- Records from a data collection
+++
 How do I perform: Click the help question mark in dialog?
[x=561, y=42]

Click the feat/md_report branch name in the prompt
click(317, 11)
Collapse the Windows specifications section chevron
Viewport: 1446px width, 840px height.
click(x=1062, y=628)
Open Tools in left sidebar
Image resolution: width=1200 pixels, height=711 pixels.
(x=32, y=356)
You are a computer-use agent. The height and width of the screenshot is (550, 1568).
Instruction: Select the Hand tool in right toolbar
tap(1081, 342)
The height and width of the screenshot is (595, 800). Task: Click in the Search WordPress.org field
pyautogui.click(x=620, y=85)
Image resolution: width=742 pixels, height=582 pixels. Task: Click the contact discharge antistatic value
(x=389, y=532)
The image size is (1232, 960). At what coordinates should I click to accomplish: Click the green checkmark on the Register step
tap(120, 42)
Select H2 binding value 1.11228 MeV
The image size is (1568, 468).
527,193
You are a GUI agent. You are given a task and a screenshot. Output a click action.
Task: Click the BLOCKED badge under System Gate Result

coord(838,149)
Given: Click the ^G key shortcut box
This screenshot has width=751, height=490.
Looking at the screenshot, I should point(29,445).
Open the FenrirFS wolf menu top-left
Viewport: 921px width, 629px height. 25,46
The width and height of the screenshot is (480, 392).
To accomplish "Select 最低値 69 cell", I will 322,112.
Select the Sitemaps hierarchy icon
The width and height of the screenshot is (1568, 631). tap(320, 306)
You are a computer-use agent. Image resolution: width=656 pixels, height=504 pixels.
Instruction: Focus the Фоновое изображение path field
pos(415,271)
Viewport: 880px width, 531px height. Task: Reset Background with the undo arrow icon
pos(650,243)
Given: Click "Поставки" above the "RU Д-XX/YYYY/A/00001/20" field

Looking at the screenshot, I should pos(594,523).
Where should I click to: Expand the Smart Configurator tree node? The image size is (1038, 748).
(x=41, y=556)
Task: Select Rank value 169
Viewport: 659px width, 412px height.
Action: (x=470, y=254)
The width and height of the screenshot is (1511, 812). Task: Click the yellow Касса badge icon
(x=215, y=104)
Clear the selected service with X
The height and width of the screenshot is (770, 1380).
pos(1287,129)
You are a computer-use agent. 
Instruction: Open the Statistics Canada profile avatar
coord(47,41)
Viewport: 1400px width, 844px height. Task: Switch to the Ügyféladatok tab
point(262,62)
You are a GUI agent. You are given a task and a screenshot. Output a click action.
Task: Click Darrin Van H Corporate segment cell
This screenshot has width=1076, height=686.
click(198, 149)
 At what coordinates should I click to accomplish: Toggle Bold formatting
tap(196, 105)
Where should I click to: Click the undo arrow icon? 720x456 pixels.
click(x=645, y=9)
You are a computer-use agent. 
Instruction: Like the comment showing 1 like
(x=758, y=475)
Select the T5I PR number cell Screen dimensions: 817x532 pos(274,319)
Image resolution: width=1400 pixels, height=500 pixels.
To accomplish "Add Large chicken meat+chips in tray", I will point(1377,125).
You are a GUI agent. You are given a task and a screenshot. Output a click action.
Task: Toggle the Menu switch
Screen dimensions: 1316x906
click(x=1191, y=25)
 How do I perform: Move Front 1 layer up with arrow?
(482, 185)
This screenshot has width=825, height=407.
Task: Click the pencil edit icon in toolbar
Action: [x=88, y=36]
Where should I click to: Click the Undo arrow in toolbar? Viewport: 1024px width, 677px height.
+++
- TASK DIRECTIONS
Copy each line above where the string "cell" occurs.

- RESULT BELOW
To accomplish "Select 最低値 69 cell", I will 322,112.
Task: Click Darrin Van H Corporate segment cell
Select the T5I PR number cell Screen dimensions: 817x532 pos(274,319)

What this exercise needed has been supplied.